[sdiy] DC-1 MHz, through-zero FM, controlled, oscillator without core capacitor

Richie Burnett rburnett at richieburnett.co.uk
Mon Dec 1 23:50:11 CET 2025


> Interesting! I had no idea that was how a Theremin worked. Those can
keep the pitch really well, actually.

Perhaps if you are a player skilled in the art! ;-))

> A PLL would mean completely digital control, wouldn't it?

For the coarse pitch control in steps, yes.

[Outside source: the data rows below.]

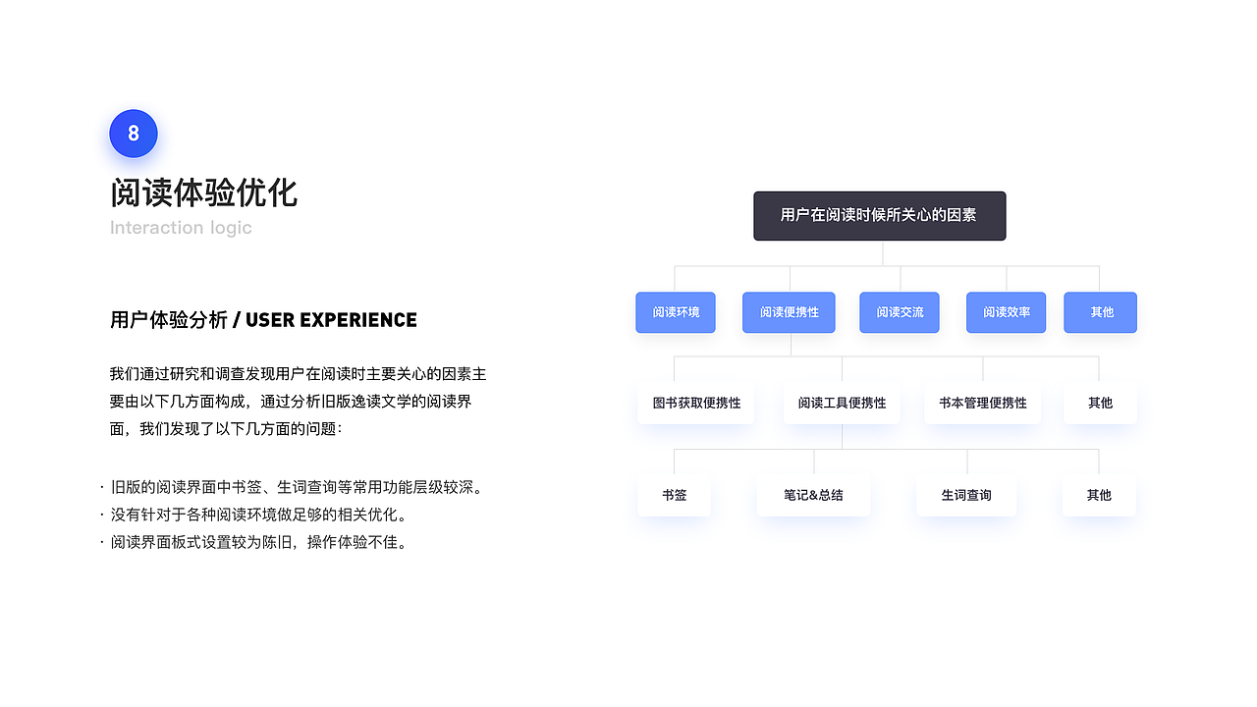
Task: Select the 阅读工具便携性 card
Action: (x=842, y=403)
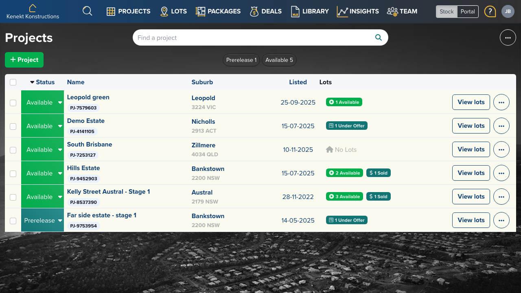Open page options ellipsis beside search bar
The height and width of the screenshot is (293, 521).
508,37
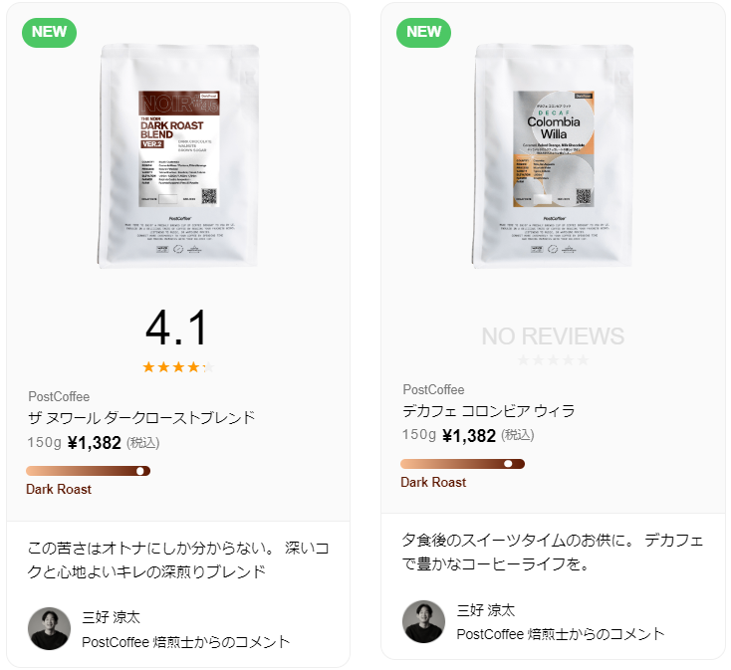Screen dimensions: 731x670
Task: Click the 夕食後のスイーツタイム roaster comment
Action: 553,553
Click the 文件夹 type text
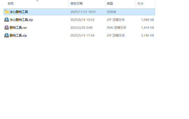The image size is (189, 119). click(111, 12)
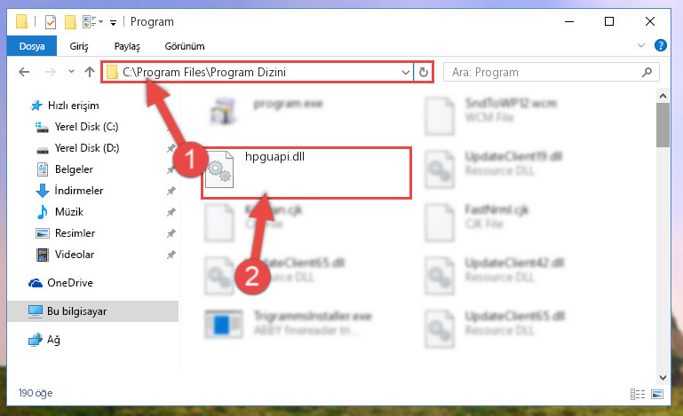683x416 pixels.
Task: Click the Back navigation arrow
Action: [24, 72]
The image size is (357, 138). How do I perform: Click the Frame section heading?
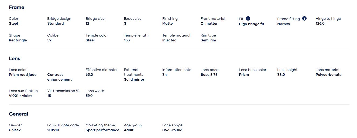click(16, 7)
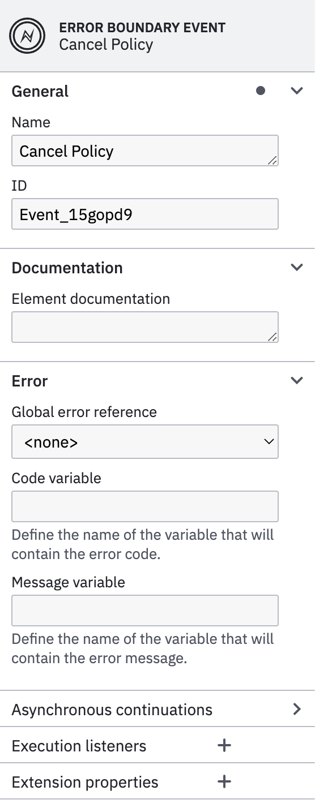The width and height of the screenshot is (315, 808).
Task: Click the Code variable input field
Action: pos(145,506)
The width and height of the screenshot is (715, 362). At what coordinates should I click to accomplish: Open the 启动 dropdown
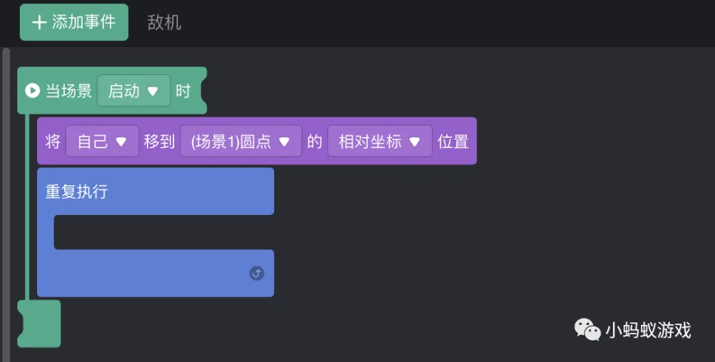click(x=134, y=91)
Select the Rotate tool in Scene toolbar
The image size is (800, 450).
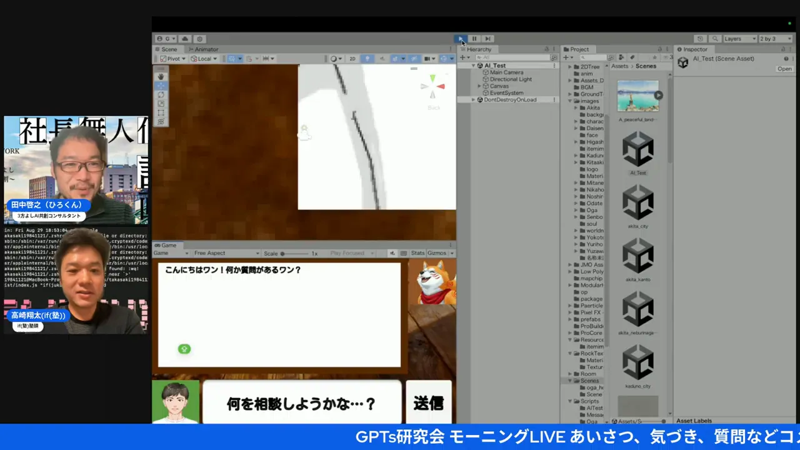[161, 94]
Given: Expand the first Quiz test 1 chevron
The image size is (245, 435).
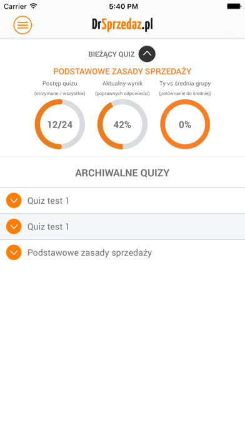Looking at the screenshot, I should 14,200.
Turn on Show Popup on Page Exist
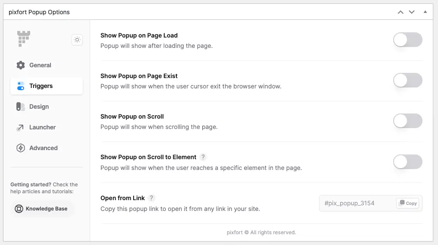Screen dimensions: 438x245 click(407, 80)
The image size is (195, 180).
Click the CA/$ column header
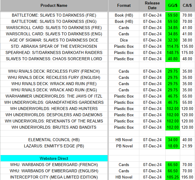tap(187, 5)
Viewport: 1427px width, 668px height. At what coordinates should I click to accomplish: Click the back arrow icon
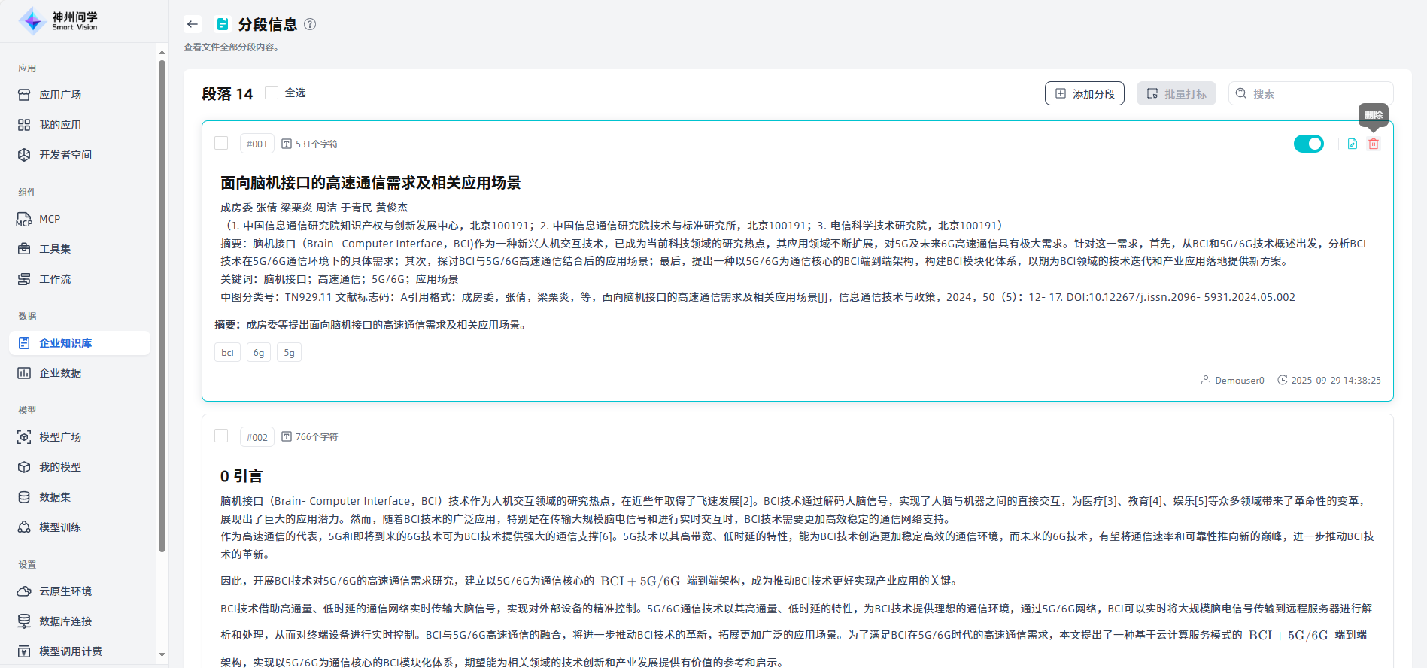point(193,24)
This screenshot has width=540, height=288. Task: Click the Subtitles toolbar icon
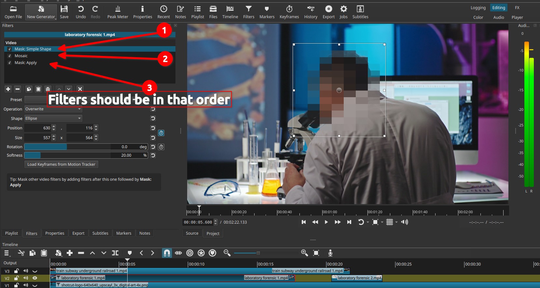360,12
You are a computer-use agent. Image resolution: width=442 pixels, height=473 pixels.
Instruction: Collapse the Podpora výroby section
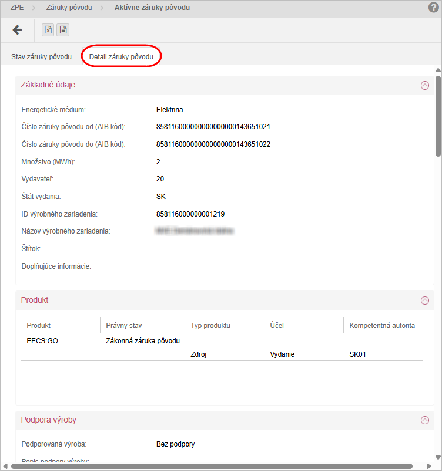[425, 420]
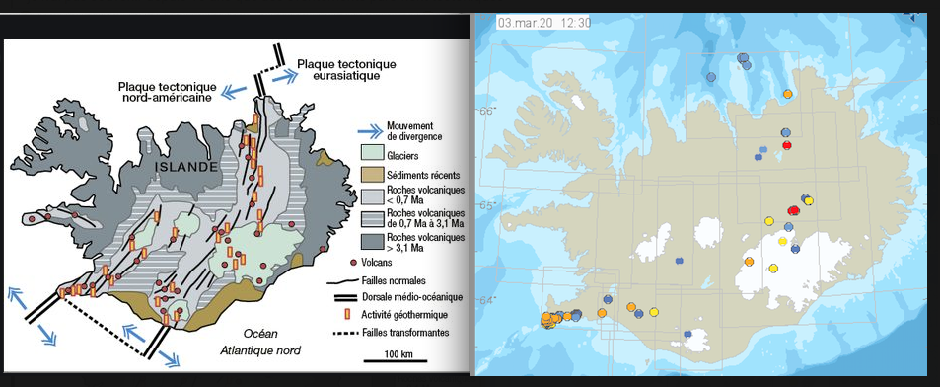Viewport: 940px width, 387px height.
Task: Click the 66° latitude label
Action: (487, 111)
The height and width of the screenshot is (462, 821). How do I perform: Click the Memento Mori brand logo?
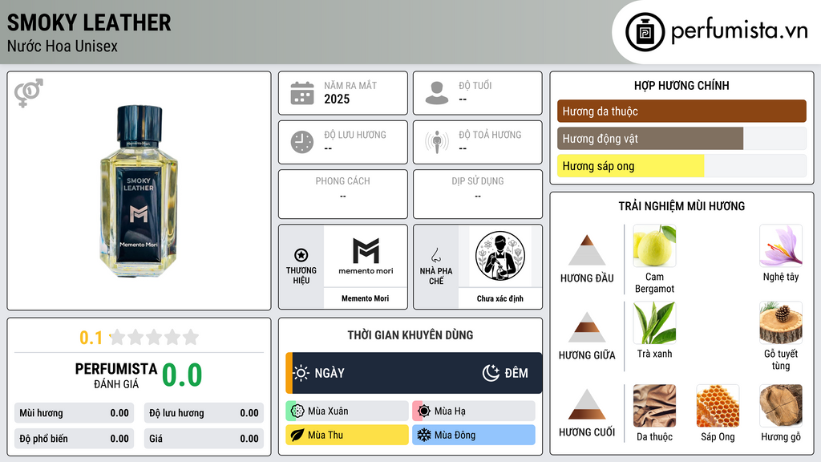[366, 256]
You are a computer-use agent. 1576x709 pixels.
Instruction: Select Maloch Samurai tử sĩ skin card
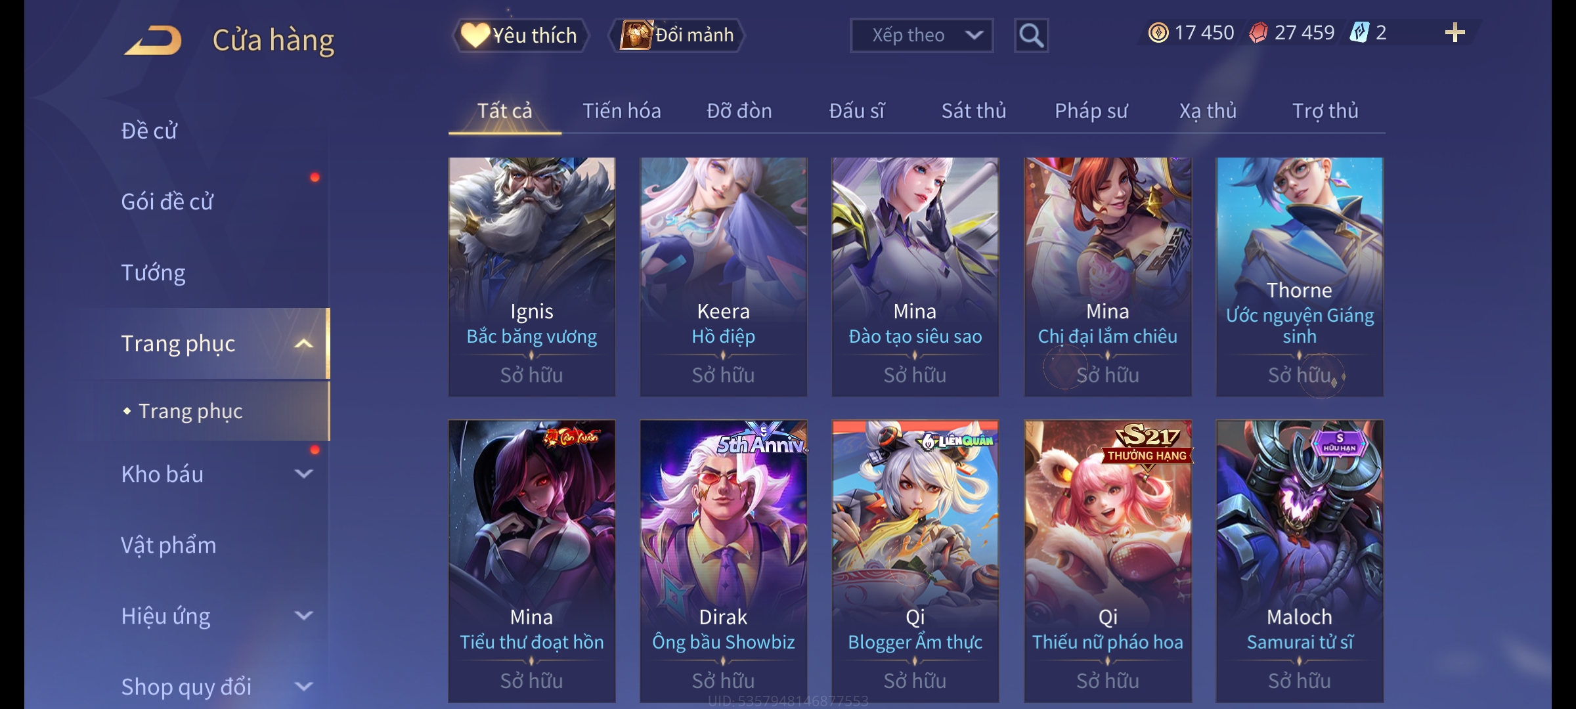[1300, 561]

> Do PLLs like that respond well to audio rate modulation?

There's two options...

1. You apply frequency modulation to the PLL's reference, and you make the 
PLL's response really fast so that its control loop acts to make the VCO 
track the instantaneous modulation on the reference.

_OR_

2. You mix the frequency modulation signal directly into the VCO's CV input 
and you make the PLL's response *really* slow, so that the feedback loop of 
the PLL doesn't try to remove the modulation by correcting for what it 
perceives as an unexpected error!

Both techniques have their own set of drawbacks though.  I've seen the 
second technique used in FM broadcast transmitters that claim digital PLL 
stability in the long-term for the carrier frequency, but still allow 
instantaneous analogue modulation of the frequency to impart the audio.  The 
downside is that the PLL usually takes *ages* to lock after a step change in 
frequency because the control loop has to be slow enough not to remove all 
of the bass from the audio!

> The idea with a second core was to let the oscillator drift a little
bit owing to its analog nature, while also correcting for the gross
drift. Do you think that would keep things close enough in tune to be
musically useful?

I don't know.

I'd be inclined to have one of the RF oscillators be a crystal oscillator. 
Then you only have the stability of one RF oscillator to worry about and/or 
compensate for in your system.

But then my preference would be for DDS rather than PLL anyway, because you 
get much more agile frequency control, in very fine steps (milli-hertz,) 
with none of the control-loop settling issues of a PLL, yet still keeping 
the crystal oscillator accuracy and long-term frequency stability.